その実力は規格外
シェンアン・アルセルフは闇聖の刻印が入った魔道士だ。 対してララーナも同じ闇聖の刻印をつけた前衛。
訓練場についたララーナは、訓練用に作られた木製武器の中で、一番重い薙刀を持ってシェンアンが待つ道場に駆けていった。
道場と言ってもそこは守護者のために用意された、レンガ造りの小さな闘技場のような形だ。
この訓練場を作ったのがエドガン出身のエンハということもあり、この場所は道場と呼称されている。
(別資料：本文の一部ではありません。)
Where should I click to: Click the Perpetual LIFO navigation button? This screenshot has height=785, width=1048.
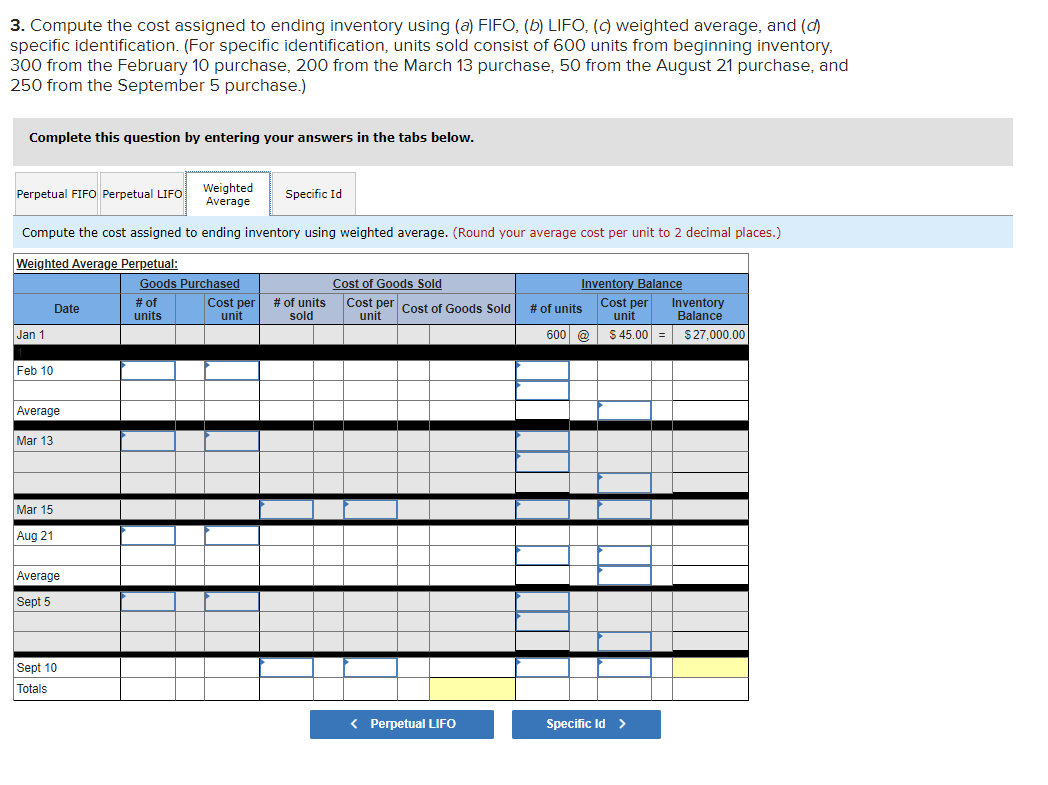(x=401, y=724)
「武器は薙刀ですか、なるほど。 もう魔法を発動してるんですね? その流れ、重力の力ですね。 ララーナさんの魔法は触れた物質と、自分自身に対して発動できる重力操作ですか」
一人でコクコクと頷くシェンアン。
彼女の特技、相手の魔法を見ただけでどういう効果かを的中させるという、魔法を調べ尽くした彼女にしかできない技がある。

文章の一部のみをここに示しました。